An AI system called Knowdit is finding real security holes in DeFi smart contracts that human auditors hadn't caught.
Researchers built Knowdit around a knowledge graph constructed from past human audit reports, mapping recurring vulnerability patterns to the underlying economic mechanics — what the team calls "DeFi semantics" — that make decentralized finance protocols tick. When pointed at a new project, a multi-agent pipeline runs an iterative loop: generate a specification, synthesize a proof-of-concept exploit, execute it, and reflect on the result. Tested against 11 recent Code4rena audit competitions covering 84 known vulnerabilities, Knowdit caught all 21 high-severity issues and 90% of medium-severity ones, with no false positives, fully covering eight of the eleven projects. Applied to seven live projects, it surfaced 9 previously unknown high-severity and 36 medium-severity vulnerabilities.

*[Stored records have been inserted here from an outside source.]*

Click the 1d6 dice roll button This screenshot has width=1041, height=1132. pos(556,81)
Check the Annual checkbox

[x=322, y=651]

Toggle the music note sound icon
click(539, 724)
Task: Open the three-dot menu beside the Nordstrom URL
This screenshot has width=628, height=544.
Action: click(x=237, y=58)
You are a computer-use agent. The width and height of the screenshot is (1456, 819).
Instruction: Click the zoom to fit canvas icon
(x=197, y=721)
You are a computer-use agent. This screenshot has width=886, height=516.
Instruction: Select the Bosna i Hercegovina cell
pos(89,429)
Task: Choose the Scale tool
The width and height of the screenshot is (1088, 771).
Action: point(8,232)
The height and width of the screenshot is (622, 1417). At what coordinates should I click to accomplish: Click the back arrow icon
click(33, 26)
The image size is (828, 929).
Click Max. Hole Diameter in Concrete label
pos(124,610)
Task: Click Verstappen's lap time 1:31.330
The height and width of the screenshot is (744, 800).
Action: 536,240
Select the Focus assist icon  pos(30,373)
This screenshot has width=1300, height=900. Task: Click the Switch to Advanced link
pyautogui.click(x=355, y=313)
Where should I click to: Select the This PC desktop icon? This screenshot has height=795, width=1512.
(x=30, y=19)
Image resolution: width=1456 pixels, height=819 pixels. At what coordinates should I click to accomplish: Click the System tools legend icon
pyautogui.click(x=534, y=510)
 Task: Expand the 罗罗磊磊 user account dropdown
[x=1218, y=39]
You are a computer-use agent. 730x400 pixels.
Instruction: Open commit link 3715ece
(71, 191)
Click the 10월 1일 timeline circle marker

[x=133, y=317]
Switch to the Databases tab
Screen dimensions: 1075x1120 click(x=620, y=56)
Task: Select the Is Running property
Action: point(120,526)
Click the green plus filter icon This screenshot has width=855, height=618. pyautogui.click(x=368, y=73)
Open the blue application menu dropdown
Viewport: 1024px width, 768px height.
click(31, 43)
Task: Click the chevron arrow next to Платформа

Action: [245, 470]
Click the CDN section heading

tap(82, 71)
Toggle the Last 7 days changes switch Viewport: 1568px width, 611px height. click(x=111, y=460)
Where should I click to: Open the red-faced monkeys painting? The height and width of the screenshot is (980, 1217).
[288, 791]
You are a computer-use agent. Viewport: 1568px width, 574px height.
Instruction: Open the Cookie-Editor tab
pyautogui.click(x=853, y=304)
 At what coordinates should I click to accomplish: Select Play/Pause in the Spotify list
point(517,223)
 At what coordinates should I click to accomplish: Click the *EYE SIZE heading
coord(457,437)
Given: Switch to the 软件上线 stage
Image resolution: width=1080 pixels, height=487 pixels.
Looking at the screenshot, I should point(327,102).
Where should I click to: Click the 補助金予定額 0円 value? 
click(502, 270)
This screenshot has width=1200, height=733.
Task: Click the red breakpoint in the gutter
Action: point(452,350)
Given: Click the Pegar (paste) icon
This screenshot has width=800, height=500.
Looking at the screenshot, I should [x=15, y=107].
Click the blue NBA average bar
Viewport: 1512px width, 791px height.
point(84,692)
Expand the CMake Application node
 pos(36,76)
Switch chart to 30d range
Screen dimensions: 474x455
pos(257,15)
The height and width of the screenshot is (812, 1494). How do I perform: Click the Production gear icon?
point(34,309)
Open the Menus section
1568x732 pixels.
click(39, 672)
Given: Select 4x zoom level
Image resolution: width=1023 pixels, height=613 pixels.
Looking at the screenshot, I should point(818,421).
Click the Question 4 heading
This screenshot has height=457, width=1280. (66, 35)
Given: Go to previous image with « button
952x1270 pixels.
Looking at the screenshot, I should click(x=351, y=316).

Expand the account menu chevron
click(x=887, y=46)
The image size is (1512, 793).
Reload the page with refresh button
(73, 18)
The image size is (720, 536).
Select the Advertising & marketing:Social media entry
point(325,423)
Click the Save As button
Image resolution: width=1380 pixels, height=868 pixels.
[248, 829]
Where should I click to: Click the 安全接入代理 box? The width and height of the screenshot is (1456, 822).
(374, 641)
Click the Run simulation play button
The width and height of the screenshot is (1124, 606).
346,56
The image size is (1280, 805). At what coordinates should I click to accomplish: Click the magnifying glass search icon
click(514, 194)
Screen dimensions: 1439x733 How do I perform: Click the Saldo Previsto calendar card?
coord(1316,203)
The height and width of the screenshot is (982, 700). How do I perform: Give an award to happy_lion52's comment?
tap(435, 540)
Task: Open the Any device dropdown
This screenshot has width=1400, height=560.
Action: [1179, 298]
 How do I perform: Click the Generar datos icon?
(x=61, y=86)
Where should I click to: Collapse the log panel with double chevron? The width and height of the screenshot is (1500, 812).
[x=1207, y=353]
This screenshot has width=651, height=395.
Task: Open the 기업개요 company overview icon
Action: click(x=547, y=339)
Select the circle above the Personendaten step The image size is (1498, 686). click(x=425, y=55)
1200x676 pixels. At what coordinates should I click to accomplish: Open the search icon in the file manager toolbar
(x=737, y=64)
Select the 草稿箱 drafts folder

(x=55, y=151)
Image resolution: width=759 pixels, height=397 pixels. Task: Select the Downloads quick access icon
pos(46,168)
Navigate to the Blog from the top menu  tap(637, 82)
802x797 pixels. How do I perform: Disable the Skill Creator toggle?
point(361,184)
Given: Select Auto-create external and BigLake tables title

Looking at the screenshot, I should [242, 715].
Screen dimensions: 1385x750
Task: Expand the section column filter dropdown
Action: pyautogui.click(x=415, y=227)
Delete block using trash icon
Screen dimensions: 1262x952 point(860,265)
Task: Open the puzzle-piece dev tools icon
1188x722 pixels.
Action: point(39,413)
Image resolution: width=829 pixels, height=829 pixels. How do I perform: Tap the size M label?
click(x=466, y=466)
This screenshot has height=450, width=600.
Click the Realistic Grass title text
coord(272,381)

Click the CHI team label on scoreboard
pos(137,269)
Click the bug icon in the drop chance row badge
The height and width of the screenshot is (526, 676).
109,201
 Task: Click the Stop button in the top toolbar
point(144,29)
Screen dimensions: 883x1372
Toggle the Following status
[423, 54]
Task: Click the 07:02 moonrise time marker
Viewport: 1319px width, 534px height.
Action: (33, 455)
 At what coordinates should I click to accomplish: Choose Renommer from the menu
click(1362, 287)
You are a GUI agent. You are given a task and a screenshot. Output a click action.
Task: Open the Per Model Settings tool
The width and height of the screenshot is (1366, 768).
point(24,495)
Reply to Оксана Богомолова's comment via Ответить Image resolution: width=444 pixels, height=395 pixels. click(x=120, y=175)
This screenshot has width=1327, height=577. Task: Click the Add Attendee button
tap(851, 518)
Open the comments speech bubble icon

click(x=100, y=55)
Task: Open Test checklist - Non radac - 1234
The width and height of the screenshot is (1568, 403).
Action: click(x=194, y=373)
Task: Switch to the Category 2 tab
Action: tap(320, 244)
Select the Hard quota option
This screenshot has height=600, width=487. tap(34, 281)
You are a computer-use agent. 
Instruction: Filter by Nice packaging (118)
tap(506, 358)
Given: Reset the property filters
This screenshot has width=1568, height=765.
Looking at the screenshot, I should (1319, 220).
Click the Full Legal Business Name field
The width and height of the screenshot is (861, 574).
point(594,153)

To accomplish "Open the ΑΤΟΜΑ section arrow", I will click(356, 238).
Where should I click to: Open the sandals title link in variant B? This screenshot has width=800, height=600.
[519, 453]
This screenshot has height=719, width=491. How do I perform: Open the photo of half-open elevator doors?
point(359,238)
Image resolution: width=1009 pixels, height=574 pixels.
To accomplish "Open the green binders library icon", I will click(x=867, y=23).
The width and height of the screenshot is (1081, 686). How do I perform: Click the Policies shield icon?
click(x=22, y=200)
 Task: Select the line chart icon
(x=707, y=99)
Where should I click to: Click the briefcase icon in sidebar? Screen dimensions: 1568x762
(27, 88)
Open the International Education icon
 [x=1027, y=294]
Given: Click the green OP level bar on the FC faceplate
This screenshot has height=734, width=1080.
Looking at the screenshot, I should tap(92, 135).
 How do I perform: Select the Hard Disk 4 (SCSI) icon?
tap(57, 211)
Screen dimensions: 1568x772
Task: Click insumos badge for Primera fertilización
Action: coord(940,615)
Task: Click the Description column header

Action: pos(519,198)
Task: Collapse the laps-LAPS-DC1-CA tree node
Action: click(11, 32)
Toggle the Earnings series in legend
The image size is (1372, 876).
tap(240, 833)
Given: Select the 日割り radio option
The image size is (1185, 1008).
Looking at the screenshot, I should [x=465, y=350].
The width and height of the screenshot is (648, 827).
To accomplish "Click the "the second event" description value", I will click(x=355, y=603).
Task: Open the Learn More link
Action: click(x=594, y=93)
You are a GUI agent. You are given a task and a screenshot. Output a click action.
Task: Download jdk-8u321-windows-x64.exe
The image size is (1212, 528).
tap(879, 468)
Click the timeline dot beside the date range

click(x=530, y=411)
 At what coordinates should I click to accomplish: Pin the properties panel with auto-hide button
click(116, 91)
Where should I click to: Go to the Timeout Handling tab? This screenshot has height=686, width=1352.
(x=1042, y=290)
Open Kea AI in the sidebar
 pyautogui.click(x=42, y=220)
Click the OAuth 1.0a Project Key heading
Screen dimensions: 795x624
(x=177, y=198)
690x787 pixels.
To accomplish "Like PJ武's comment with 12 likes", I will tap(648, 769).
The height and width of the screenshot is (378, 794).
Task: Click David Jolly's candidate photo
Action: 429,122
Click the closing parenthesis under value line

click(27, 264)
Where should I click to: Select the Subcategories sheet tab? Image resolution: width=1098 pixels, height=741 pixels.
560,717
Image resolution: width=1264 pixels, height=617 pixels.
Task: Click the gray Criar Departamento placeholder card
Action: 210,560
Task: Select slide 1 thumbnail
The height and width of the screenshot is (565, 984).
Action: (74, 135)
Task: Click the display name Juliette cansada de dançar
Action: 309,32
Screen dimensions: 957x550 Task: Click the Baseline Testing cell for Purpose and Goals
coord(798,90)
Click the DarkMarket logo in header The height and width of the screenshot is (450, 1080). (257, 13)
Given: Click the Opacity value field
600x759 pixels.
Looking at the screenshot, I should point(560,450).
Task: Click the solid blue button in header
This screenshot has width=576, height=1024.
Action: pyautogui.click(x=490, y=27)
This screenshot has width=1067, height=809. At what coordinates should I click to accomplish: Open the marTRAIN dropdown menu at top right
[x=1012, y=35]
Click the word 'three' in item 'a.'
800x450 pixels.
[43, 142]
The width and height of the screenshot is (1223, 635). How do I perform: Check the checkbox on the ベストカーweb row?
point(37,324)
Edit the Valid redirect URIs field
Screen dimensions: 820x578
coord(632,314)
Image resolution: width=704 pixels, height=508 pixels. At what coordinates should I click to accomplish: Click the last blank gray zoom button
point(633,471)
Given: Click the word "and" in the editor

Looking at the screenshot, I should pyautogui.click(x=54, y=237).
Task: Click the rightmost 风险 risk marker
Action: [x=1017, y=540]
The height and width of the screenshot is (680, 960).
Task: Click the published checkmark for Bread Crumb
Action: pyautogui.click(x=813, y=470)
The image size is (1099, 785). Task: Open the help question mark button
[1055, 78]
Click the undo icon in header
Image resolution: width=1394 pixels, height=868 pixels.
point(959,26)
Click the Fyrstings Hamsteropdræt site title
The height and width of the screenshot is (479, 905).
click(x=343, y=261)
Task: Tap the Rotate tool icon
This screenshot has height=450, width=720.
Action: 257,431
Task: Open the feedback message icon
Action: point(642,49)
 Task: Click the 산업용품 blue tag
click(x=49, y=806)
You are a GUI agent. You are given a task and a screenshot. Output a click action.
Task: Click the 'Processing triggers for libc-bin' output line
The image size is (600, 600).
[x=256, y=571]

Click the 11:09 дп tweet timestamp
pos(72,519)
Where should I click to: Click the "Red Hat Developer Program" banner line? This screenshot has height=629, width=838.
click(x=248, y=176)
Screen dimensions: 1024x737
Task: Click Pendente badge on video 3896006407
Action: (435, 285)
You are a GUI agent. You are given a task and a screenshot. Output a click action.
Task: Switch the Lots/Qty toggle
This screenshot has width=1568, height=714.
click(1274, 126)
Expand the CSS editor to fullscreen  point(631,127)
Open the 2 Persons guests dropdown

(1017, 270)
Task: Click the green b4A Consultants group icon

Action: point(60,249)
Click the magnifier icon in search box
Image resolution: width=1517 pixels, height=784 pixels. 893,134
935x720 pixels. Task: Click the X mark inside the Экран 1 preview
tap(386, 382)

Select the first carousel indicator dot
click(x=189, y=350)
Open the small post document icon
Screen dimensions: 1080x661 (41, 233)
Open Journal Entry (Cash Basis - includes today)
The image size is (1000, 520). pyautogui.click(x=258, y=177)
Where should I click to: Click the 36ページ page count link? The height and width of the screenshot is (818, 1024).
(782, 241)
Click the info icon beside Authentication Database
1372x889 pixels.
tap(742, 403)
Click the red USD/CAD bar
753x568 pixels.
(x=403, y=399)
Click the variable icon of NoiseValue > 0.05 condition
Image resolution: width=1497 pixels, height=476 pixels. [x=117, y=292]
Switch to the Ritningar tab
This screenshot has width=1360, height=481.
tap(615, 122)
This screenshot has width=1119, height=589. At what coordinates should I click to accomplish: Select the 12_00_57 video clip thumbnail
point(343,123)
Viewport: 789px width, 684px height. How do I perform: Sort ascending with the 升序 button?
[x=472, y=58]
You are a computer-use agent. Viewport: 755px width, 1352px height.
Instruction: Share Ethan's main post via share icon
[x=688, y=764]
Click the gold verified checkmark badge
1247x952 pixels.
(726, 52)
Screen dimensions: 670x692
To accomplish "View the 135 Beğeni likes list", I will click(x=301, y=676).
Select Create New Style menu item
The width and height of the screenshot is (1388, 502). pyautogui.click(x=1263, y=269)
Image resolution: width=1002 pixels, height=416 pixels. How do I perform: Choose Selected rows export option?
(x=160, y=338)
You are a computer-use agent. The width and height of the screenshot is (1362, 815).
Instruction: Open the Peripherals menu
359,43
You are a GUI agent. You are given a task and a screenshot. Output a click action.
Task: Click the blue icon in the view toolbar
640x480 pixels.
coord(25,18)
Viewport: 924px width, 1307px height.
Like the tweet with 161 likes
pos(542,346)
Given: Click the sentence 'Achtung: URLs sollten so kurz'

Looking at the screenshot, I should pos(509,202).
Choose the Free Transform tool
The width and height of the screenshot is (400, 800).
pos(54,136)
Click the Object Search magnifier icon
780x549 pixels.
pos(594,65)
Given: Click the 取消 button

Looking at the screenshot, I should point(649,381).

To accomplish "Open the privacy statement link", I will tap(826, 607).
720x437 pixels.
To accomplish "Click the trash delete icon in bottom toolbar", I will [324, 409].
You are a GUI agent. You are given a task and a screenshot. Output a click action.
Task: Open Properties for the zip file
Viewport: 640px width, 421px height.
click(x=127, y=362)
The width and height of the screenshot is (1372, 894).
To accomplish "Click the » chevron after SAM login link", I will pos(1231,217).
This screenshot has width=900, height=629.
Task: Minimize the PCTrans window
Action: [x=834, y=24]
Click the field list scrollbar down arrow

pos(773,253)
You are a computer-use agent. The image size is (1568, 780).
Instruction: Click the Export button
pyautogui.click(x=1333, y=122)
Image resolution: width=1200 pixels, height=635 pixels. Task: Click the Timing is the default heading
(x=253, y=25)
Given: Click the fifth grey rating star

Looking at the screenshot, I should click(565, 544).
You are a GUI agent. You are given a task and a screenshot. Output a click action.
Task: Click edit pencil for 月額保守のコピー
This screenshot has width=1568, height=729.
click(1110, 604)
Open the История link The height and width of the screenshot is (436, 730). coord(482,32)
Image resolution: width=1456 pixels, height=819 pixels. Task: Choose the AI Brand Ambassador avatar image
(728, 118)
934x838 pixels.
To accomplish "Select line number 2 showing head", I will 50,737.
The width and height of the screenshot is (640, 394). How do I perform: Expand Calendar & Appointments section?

The result matters because smart contract auditing is expensive, slow, and incomplete — and the stakes are measured in protocol treasuries, not just code quality. By learning from the accumulated record of human audit work rather than starting from scratch, Knowdit represents a different approach than pure static analysis tools: it imports domain knowledge, not just pattern matching.
The obvious caveat is that benchmark performance and real-world deployment are different things — Code4rena contests attract competitive auditors and well-scoped codebases. Still, 9 novel high-severity finds across live projects is a harder result to wave away.